%%

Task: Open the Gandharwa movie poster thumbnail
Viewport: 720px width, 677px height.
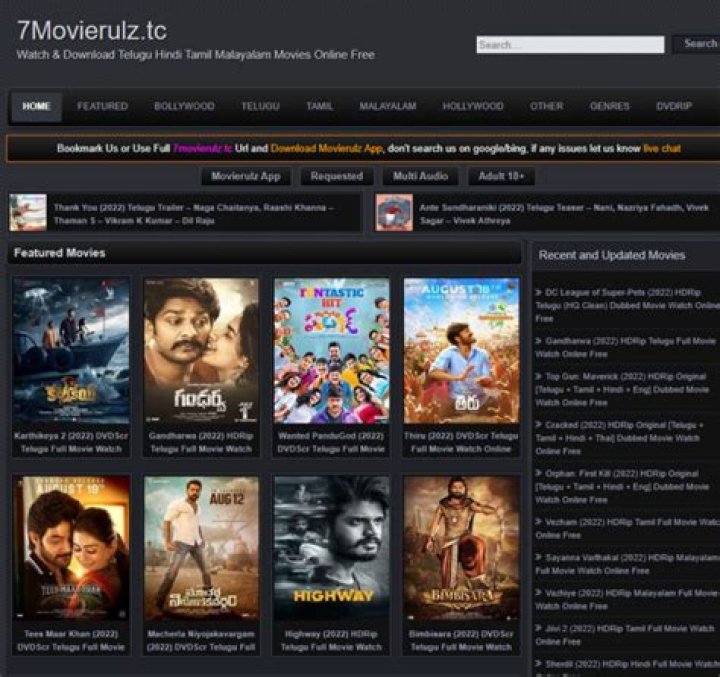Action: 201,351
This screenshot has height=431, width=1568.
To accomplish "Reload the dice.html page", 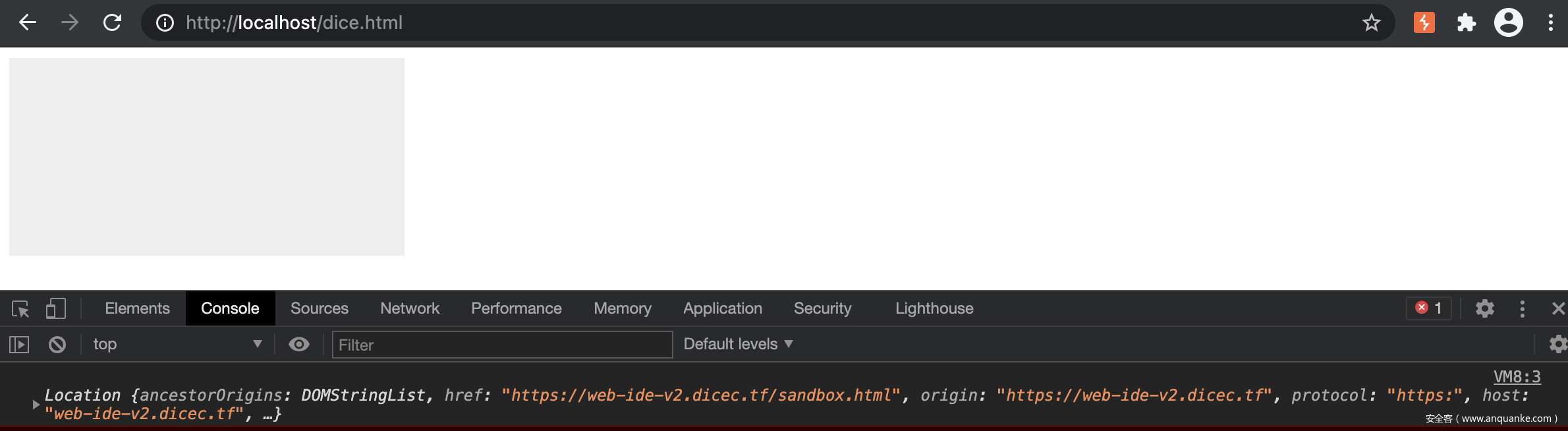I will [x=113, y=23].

%%

**Goal**: Show each line of the records above that contains the string "height". Case counts.

**Solution for this exercise**:
Viewport: 720px width, 677px height.
This screenshot has height=431, width=1568.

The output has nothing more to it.